Chapter 31

682 142 12
                                    


Tidak bisa lama, sepertinya kepulangan Asmara memang hanya memastikan kondisi Rabani lalu dia harus kembali ke ibukota kembali untuk merampungkan semua urusannya. Ketika Asmara tiba di ruang perawatan, ayahnya sedang sendiri di kamar. Di lengan kirinya terpasang selang yang mengalirkan cairan infus ke tubuhnya.

"Mara—" Mendengar pintu terbuka dan sosok gadis yang selalu dirindukannya berdiri tegak di sana, spontan bibir Rabani terbuka untuk menyuarakan nama putrinya.

"Ayah—" Air mata Asmara tidak lagi bisa dibendung. Tubuhnya membungkuk menelangkup Rabani yang terbaring lemah di ranjang.

"Apa yang terjadi dengan Ayah?" tanya Asmara setelah dia puas menumpahkan perasaan rindunya pada Rabani.

"Hanya pusing saja, Mar. Tapi Mas Alul nggak mau ambil risiko, akhirnya Ayah malah opname di rumah sakit."

"Subuh? Di mana dia sekarang, Yah?" Asmara mencari-cari sosok laki-laki yang kini dekat dengan ayahnya.

Rabani menatap putrinya, dia sangat tahu bagaimana Asmara. Dari sorot matanya saja gadis itu terlihat sangat merindukan laki-laki yang sebentar lagi akan menjadi suaminya. Sayangnya dia terlalu berkeras hati untuk tidak melibatkan Subuh dalam menyelesaikan masalahnya dengan Nurita.

"Seminggu yang lalu mamamu ke rumah menemui Ayah," cerita Rabani.
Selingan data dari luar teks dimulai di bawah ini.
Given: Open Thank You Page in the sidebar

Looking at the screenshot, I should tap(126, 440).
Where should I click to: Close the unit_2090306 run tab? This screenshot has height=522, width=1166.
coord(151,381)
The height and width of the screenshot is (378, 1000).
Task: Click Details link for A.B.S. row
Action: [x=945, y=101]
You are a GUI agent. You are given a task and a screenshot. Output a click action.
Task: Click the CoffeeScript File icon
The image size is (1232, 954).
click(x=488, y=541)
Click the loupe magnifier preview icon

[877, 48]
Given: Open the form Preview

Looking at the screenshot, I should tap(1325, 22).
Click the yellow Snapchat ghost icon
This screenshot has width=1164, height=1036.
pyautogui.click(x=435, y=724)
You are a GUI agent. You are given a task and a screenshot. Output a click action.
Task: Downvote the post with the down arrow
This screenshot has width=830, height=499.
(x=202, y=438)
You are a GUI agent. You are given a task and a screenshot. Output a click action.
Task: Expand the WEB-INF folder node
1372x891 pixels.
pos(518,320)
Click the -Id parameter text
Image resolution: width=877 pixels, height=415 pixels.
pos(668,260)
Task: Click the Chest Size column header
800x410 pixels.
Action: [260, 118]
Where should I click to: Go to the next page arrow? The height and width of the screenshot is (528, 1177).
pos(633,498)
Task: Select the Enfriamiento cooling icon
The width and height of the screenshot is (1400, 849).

"Mama?" Asmara mendesah pelan. Rasanya kata sabar harus selalu ada dalam hati mereka ketika membicarakan wanita yang harusnya dimuliakan itu.

"Untuk apa lagi menemui Ayah? Mara sudah janji dan kemarin sudah mengirimkan uang padanya, Yah," jawab Mara setengah kesal.

"Dari awal Ayah sudah bilang padamu, Mara. Nggak perlu memberi hati kepadanya. Ayah sudah melakukan berulang kali dulu. Mamamu nggak akan berubah, daripada nanti kamu yang akan sakit sendiri, Mara."

"Tapi Mara nggak ingin Mama selalu menindas Ayah."

"Lebih baik kamu memikirkan masa depanmu dengan Mas Alul. Ayah ada tabungan yang bisa kamu pakai untuk kalian."

Asmara menggelengkan kepalanya. Sejak tahu cerita yang sebenarnya, sejak itu pula dia tidak lagi ingin membahas lagi masalah keuangan yang dulu selalu dia jadikan masalah.

"Milik Ayah ini nantinya menjadi milik kamu juga, Mara." Rabani menatap putrinya.

"Kamu berhak untuk bahagia," lanjutnya sembari menggenggam kembali jemari putrinya.

"Lupakan saja pemintaan mamamu yang nggak masuk akal itu. Harusnya sebagai orang tua, dia yang harus membahagiakanmu bukan malah meminta-minta seperti ini." Rabani berkata sedikit keras.

Asmara kembali menunduk memeluk laki-laki yang telah menjadi superhero dalam kehidupannya selama ini. Jika kini dia bersikeras untuk melakukannya sendiri itu tidak lebih karena Asmara ingin menunjukkan kepada mamanya bahwa dia memiliki harga diri yang tidak bisa diinjak-injak oleh Nurita.

"Eh tapi ngomong-ngomong, kok kamu tahu kalau Ayah ada di rumah sakit?" Rabani mengusap lelehan air mata Asmara yang masih tertinggal di pipinya.

Asmara tersenyum, lalu mengucapkan bahwa kemarin dia sempat menelepon ayahnya tetapi Subuh yang mengangkat dan memberitahukan bahwa sang ayah sedang di rawat di rumah sakit ini.

"Jadi kalian sudah saling berkomunikasi?" Rabani kembali antusias.

Lagi-lagi Asmara menggelengkan kepalanya. Andai pun sekarang Subuh tiba-tiba ada di antara mereka Asmara masih bingung harus berkata apa.

"Mara masih malu menghubungi Subuh, Yah," kata Asmara.

"Kamu ini ya aneh, Mas Alul itu calon suamimu. Sudah sepatutnya kalau kalian itu saling terbuka. Karena nantinya kamulah yang akan menjadi rumah dan tempat paling nyaman baginya berkeluh kesah demikian juga sebaliknya."